_Problem description_
Where the word "computer" shows up in a line below, that line is counted. State how many lines are counted, without any other words.

_Record extracts_
★ ★ ★ ★ ★ ★ ★

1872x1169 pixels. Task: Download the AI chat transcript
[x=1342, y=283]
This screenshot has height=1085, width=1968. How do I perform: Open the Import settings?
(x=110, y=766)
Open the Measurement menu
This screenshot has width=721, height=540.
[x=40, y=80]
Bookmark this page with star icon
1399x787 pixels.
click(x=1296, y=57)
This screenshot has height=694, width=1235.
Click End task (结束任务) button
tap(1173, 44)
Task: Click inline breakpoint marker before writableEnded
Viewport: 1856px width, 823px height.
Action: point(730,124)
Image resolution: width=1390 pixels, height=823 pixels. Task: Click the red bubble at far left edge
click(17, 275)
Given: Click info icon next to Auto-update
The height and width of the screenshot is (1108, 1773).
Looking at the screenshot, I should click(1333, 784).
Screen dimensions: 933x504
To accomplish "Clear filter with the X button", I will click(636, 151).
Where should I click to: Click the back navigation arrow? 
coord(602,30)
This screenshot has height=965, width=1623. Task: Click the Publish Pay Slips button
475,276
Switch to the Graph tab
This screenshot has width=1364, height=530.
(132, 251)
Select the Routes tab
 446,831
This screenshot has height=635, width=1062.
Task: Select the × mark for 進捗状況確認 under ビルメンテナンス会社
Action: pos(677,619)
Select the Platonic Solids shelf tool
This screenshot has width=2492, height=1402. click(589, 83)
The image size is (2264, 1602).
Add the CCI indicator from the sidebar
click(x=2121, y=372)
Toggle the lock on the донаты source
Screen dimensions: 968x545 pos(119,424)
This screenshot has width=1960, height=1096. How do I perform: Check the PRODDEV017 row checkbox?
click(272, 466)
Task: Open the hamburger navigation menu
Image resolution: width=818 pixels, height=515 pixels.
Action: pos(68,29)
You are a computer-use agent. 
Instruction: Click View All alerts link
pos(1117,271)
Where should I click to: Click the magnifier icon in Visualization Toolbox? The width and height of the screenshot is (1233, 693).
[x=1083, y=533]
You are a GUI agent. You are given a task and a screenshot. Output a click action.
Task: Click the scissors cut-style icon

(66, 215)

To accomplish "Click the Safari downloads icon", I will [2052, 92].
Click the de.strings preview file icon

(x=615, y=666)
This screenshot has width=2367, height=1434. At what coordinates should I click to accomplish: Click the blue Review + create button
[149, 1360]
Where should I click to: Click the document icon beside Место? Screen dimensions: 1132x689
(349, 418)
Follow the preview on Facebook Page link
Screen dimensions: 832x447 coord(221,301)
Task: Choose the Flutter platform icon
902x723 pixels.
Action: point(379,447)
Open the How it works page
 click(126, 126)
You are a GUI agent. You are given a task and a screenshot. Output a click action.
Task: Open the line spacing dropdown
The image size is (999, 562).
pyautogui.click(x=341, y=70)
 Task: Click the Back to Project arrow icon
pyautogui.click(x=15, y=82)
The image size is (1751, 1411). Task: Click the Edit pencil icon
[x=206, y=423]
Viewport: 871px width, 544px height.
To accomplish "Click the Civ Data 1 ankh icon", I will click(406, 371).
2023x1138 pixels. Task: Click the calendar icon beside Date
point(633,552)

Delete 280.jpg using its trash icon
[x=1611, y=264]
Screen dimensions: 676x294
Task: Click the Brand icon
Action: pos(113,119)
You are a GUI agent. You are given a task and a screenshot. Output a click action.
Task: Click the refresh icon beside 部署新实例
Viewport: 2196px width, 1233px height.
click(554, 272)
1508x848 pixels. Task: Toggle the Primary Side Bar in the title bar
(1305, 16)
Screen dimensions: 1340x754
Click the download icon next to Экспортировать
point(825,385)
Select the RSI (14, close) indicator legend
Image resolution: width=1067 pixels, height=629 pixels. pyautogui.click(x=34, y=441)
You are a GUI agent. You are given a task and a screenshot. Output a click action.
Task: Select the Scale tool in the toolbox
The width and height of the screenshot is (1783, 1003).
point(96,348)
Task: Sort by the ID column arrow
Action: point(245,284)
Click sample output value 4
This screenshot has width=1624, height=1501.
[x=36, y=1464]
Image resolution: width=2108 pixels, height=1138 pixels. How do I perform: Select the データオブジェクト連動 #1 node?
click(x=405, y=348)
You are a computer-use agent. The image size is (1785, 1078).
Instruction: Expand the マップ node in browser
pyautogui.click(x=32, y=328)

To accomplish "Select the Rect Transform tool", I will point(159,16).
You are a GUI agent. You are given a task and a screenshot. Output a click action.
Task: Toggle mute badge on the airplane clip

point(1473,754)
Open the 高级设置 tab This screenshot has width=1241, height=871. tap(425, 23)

★ ★ ★ ★ ★ ★ ★

_Result of this task_
2